:: TASK DETAILS ::
From the line that holds "Close the Shinjuku info popup" to the end of the records, reproduce every line exactly. No pictures.

(Records drawn from a dataset)
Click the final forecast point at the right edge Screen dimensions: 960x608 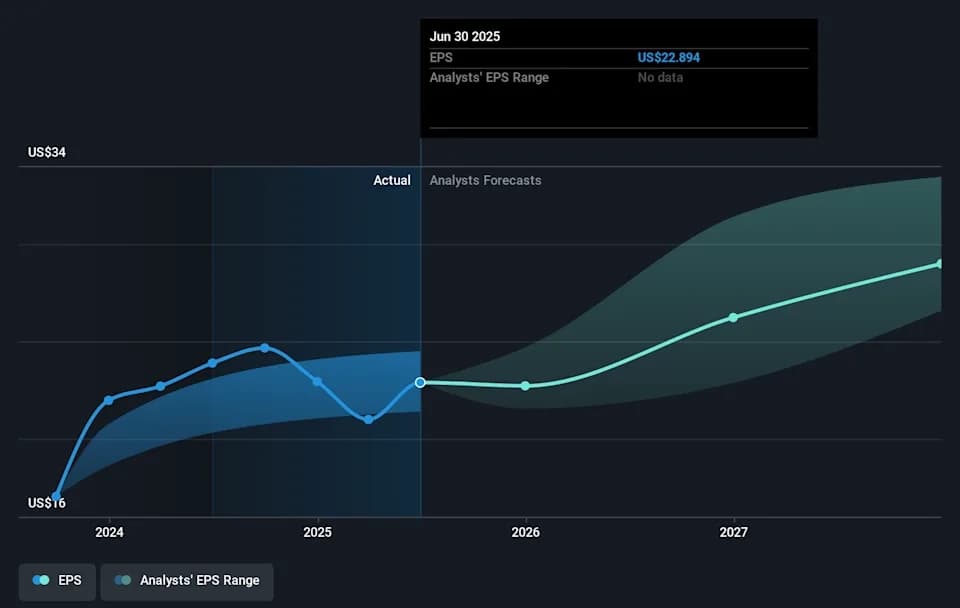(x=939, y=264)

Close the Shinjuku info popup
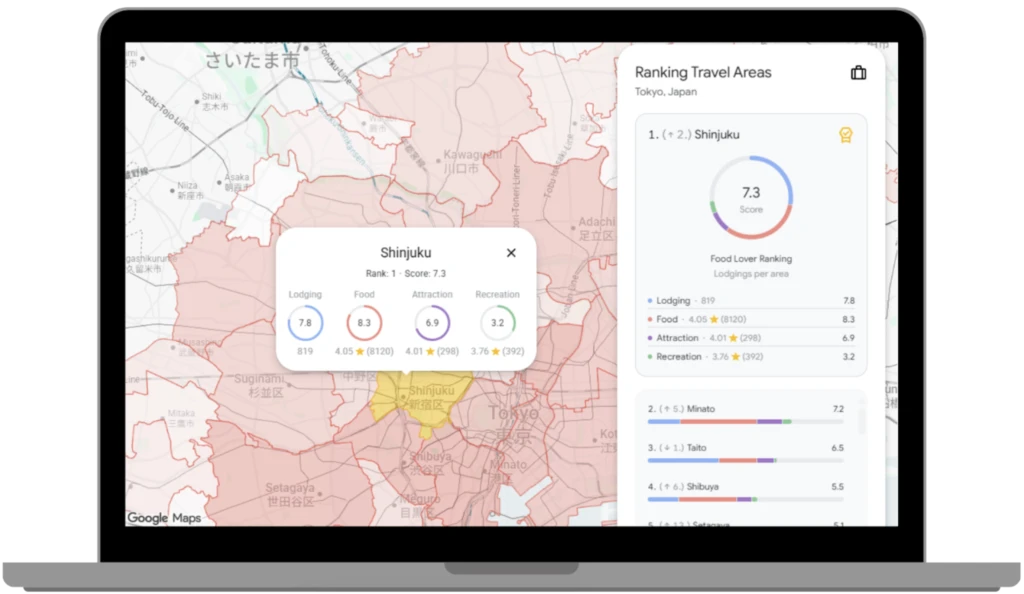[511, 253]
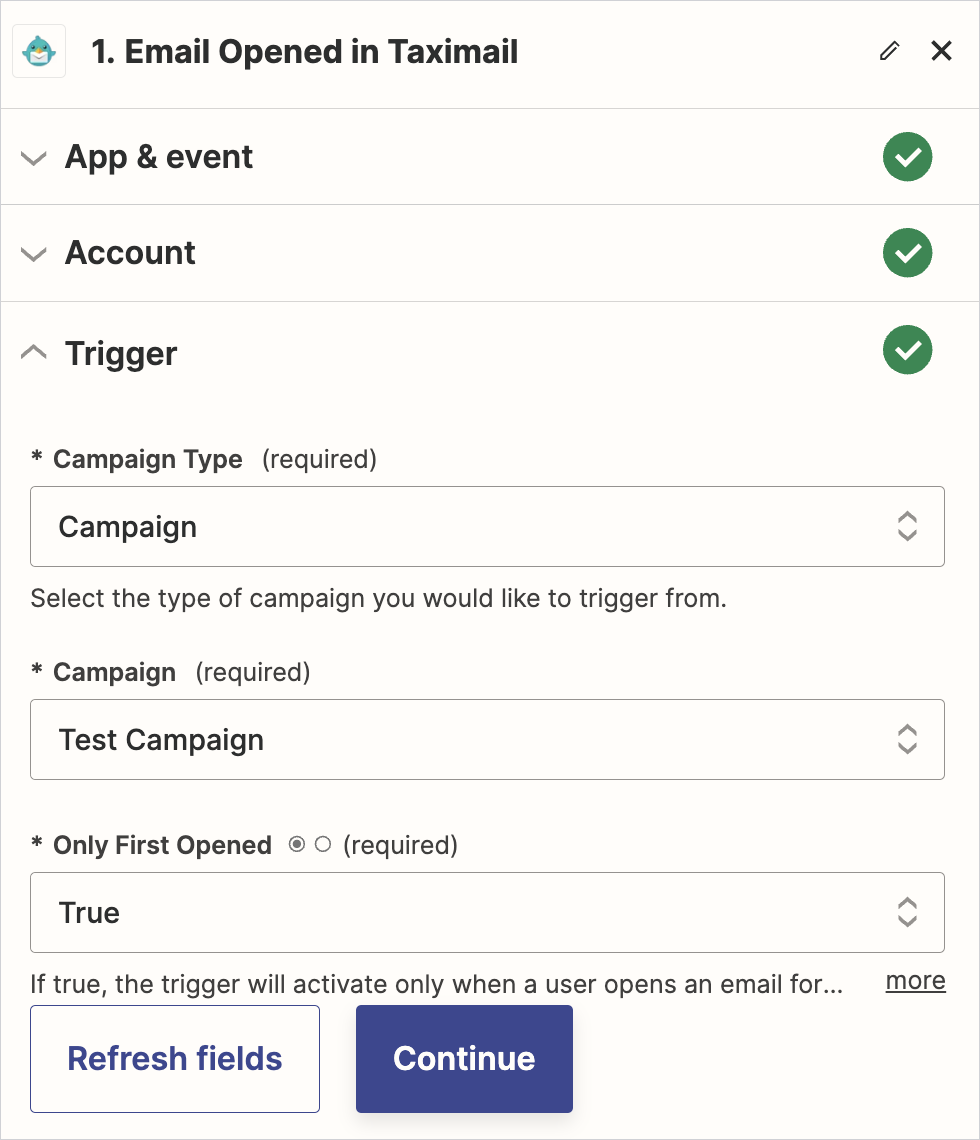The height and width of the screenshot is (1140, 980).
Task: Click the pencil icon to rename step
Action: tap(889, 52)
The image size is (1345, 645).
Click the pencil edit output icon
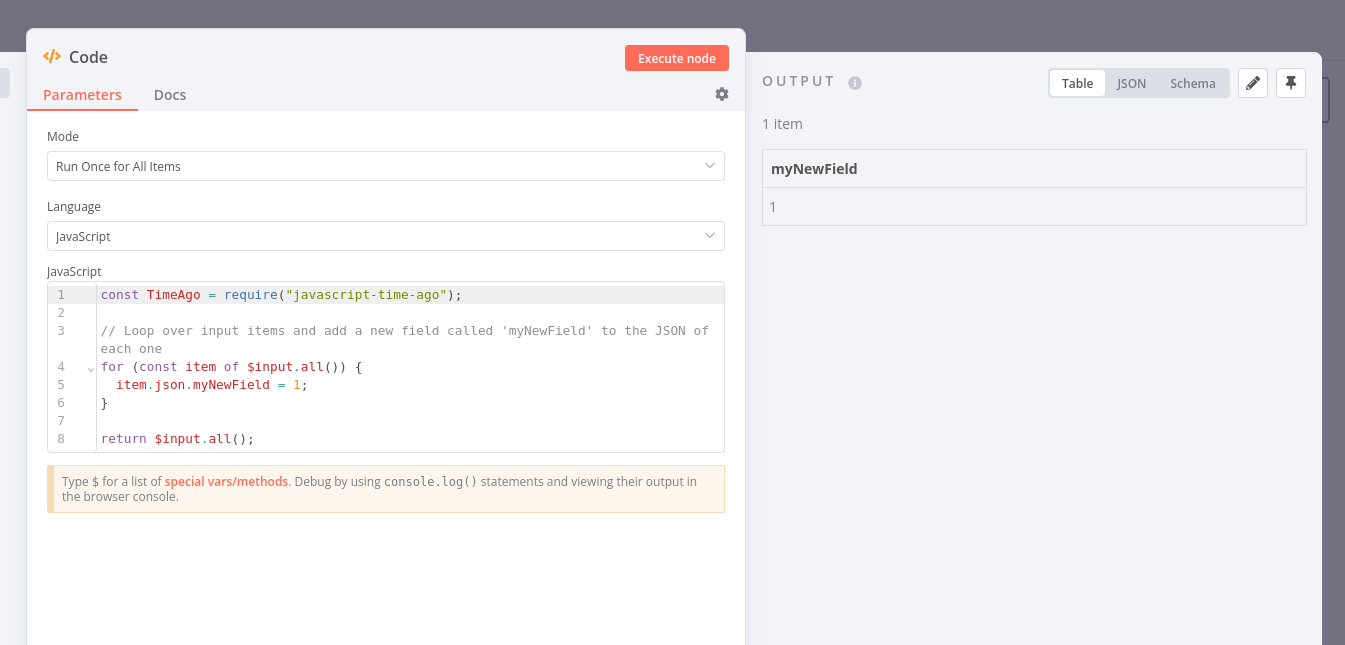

:: ANSWER TO THE PROBLEM ::
Close the Shinjuku info popup
[511, 253]
The height and width of the screenshot is (1140, 980).
Task: Click the pencil icon to rename step
Action: tap(889, 52)
The image size is (1345, 645).
Click the pencil edit output icon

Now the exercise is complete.